**Your instructions:**
Nothing but the lines from the one with "Click the blue down arrow in Object Manager" through the last line of the entries below should appear in the copy, please, and no pictures.

**Dataset entries:**
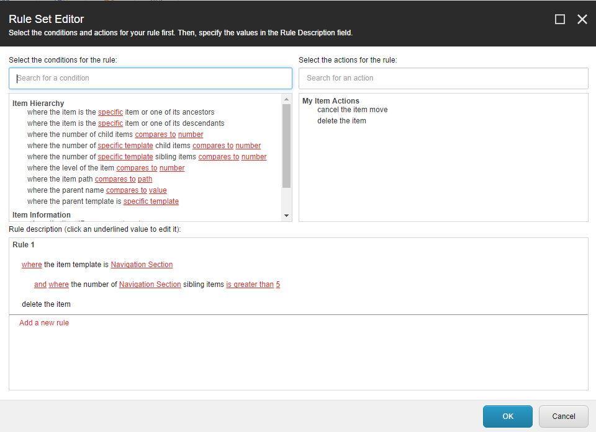596x432 pixels.
Task: Click 'value' in the parent name condition
Action: pyautogui.click(x=158, y=190)

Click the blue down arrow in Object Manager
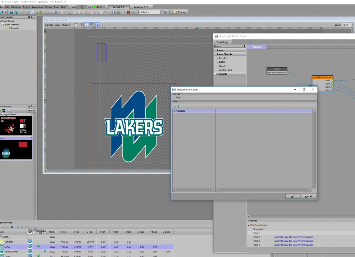3,227
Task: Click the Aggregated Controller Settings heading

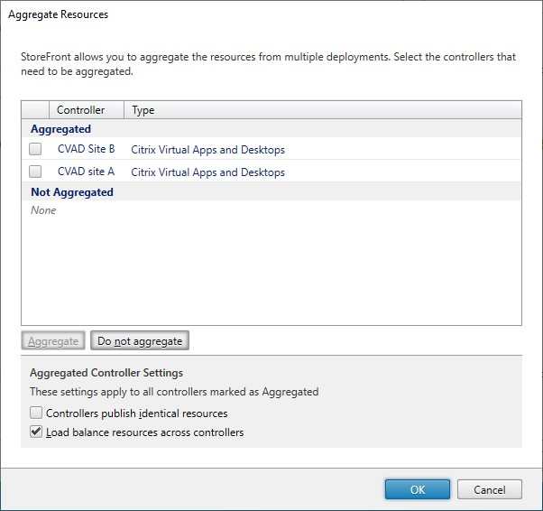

**Output of the exercise:**
Click the blue down arrow in Object Manager
3,227
Task: Click the Aggregated Controller Settings heading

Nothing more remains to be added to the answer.